Detectives have secured arrest warrants for Merolla and his wife, 54-year-old Daniela Merolla, with regards to some of the alleged offending.
Police believe the pair left Australia earlier this year and have since attempted to dispose of their Australian-based assets.
Their son and daughter have also been arrested after detectives searched homes and a storage facility, seizing more than $70,000.
Paolo Vincenzo Merolla, 23, faced Perth Magistrates Court on Tuesday charged with seven counts of property laundering.
Tiziana Merolla, 28, faces two property laundering charges. The pair were released on bail to return to court on August 11.
Police say the ongoing investigation has unearthed evidence of corrupt business practices at Fremantle Ports dating back to 2014.
Detective Senior Sergeant Ken Foster said the Merollas were mistaken if they thought they could hide overseas to avoid justice.
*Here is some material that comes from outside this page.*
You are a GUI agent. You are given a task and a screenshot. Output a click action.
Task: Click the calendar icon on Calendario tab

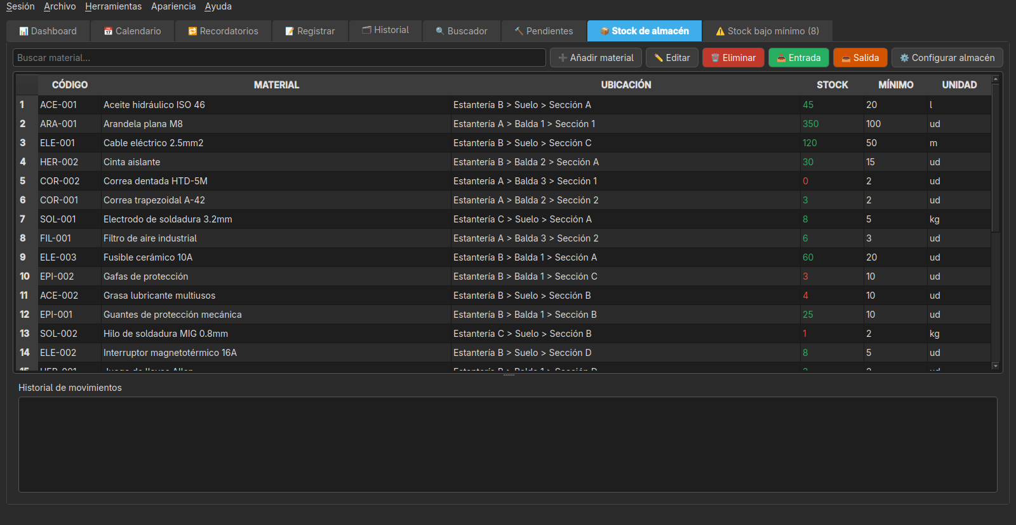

"We will track them down," he said.
"Our advice to them is to come home now to sort this mess out."
The probe was launched after Fremantle Ports reported concerns to WA Police regarding the activity of one of its employees.
Fremantle Ports chair Ross Love said the alleged crimes represented a betrayal of everyone at the port authority.
"This is not the way we do business," he said.
A scathing parliamentary report last month highlighted concerns about widespread corruption in WA's public sector after several major scandals in recent years, including an alleged $22 million fraud involving a former housing department executive.
The state's former trade commissioner to Japan was found to have committed a $500,000 rort while three health bureaucrats were found to have taken gratuities from contractors for a decade in exchange for ongoing work.
Premier Mark McGowan said the latest scandal showed his government's efforts to stamp out public sector corruption were working.